Our biggest “greening” challenge (and opportunity) comes with the renovation of our downstairs office, which we plan to move our sales staff into this year. Right now it’s a damp, dark, open space, with crumbling flooring under old carpet.

“A lowest bidder-style operation would come in here, pull up a trailer with some inexpensive laborers, gut the place, and dump everything somewhere. Who knows where, but it’d be gone,” says Franyo. “They’d clean the floor up, lay down luon flooring (a quarter-inch thick, toxic product), then put commercial grade carpet over that. They’d use low-grade, high-toxic paints and glues on the walls, put in some acoustic tile ceilings, and cap off the air vents so they don’t spit out smoke or leak water. Then they’ll install new sinks and faucets to give it a good look.”

During their inspection, EverGreen Concepts discovered that our windows were drafty, the window seals allowed in water, and the ventilation system was “archaic” — it looked like a population of dust mites had gone on a decades-long reproductive orgy in there. Doing it right — sealing off leaks, improving ventilation, installing healthy flooring, using non-toxic paints, and purchasing a Trane CleanEffects air cleaner — costs significantly more than the “lowest bidder” scenario, but it raises the value of the building.

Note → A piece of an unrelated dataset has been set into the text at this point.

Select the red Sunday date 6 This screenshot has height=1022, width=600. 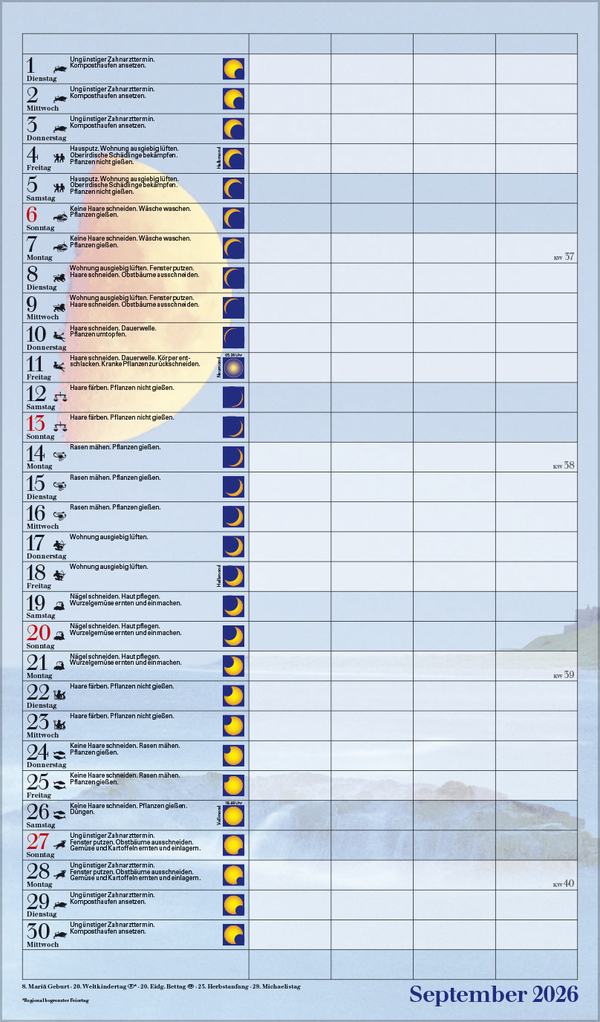pyautogui.click(x=31, y=214)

“If you’re going to do something environmentally friendly, you add a lot of attributes to a building besides square footage,” says Franyo, emphasizing that buyers nationally and in the Lowcountry increasingly demand efficiency and healthy products in buildings. “This is not just about hugging trees but about a quality of life.”

Moving Forward

“My biggest frustration is hearing people say, ‘It’s too expensive to be green,'” Franyo says about his work as a green renovator. “You may spend some money in the short term, but you’ll save so much overall.”

Many of DwellSmart and EverGreen Concepts’ suggestions don’t require spending any additional money, like the idea of painting the open ceiling downstairs with light colors instead of black, allowing outside light to infiltrate and reflect. Encouraging employees to bring their own cups and to-go containers for eating lunch is a no-brainer and takes only a few times to become a habit.

“It’s a trade-off to do the best with what you’ve got,” says DwellSmart’s Faith. “Recycle and reuse what you can, and try to stay as green as possible.”

Sustainability is hardly a fad — it’s a requirement for our survival.